Diesel é 40% a 60% do custo da viagem e o item mais sujeito a desvio. Veja qual registro mínimo revela desperdício, desvio e problema mecânico.

Equipe Alfrete

Equipe Alfrete

Especialistas em Tecnologia Logística

02 de setembro de 202610 min de leitura
Controle de Abastecimento: Como Descobrir Para Onde Está Indo o Seu Diesel

O maior custo é o menos medido

Combustível responde por algo entre 40% e 60% do custo de uma viagem rodoviária. É, disparado, a maior linha do orçamento operacional.

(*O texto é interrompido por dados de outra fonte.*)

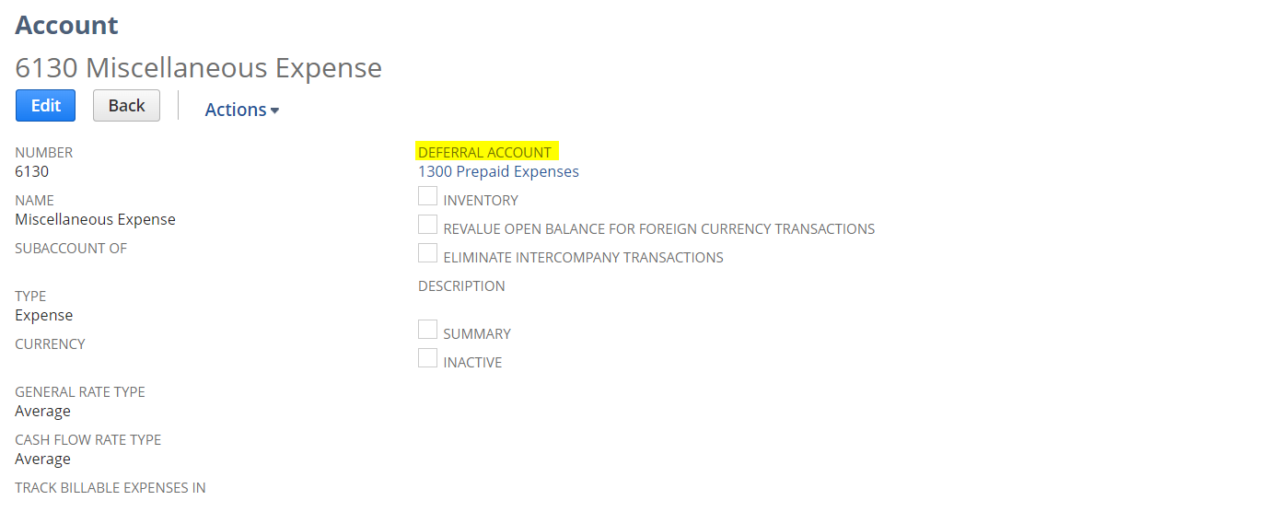This screenshot has height=512, width=1268.
Task: Open the Actions dropdown menu
Action: 241,110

Também é a linha em que uma variação de 10% passa completamente despercebida. Um caminhão que fazia 2,8 km/l e passou a fazer 2,5 km/l não acende luz no painel, não faz barulho e não deixa o motorista desconfiado. Ele apenas queima, silenciosamente, cerca de R$ 2.600 a mais por mês em uma operação de 10.000 km com diesel a R$ 6,20.

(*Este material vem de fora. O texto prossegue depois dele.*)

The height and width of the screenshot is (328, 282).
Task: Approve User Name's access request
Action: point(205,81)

O único jeito de essa mudança aparecer é alguém estar medindo. Este artigo é sobre o que medir e o que os números revelam.


1. O registro mínimo

Não é preciso sistema sofisticado para começar. É preciso constância em seis campos, a cada abastecimento:

CampoPor que importa
DataPermite ordenar e calcular período
HodômetroÉ o denominador de tudo
LitrosÉ o numerador de tudo
Valor totalCusto real, não estimado
Posto / localRevela onde você paga mais e onde há problema recorrente
Tanque cheio? (sim/não)Determina se o cálculo de consumo é confiável

O último campo é o que mais gente esquece e o que mais estraga a análise. Explico a seguir.

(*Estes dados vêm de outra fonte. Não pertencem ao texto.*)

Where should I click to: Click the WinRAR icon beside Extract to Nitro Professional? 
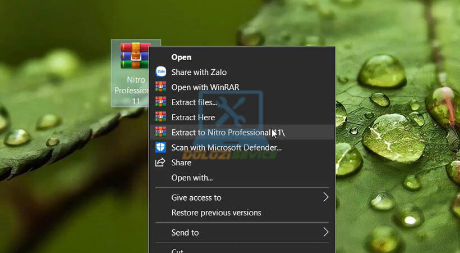161,132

Por que "tanque cheio" é obrigatório

O consumo se calcula entre dois abastecimentos completos:

Consumo (km/l) = (Hodômetro atual − Hodômetro anterior) ÷ Litros abastecidos agora

Essa fórmula só funciona se ambos os abastecimentos encheram o tanque. A lógica: se o tanque estava cheio antes e está cheio agora, os litros colocados agora são exatamente os litros consumidos no trecho.

Se qualquer um dos dois foi parcial, o resultado é ficção. Abastecimentos parciais não são proibidos — apenas precisam ser marcados, para que o cálculo pule para o próximo par completo.

Frota que ignora esse campo produz relatórios de consumo com valores oscilando entre 1,9 e 4,2 km/l e conclui, corretamente, que o relatório não serve para nada.


2. O que os números revelam

Com três meses de registro consistente, quatro leituras ficam disponíveis.

A. O consumo real de cada veículo

Não o do catálogo, não o que "sempre foi": o da sua rota, com a sua carga, com o seu motorista. É esse número que deve entrar no cálculo do custo por quilômetro e na formação do preço do frete.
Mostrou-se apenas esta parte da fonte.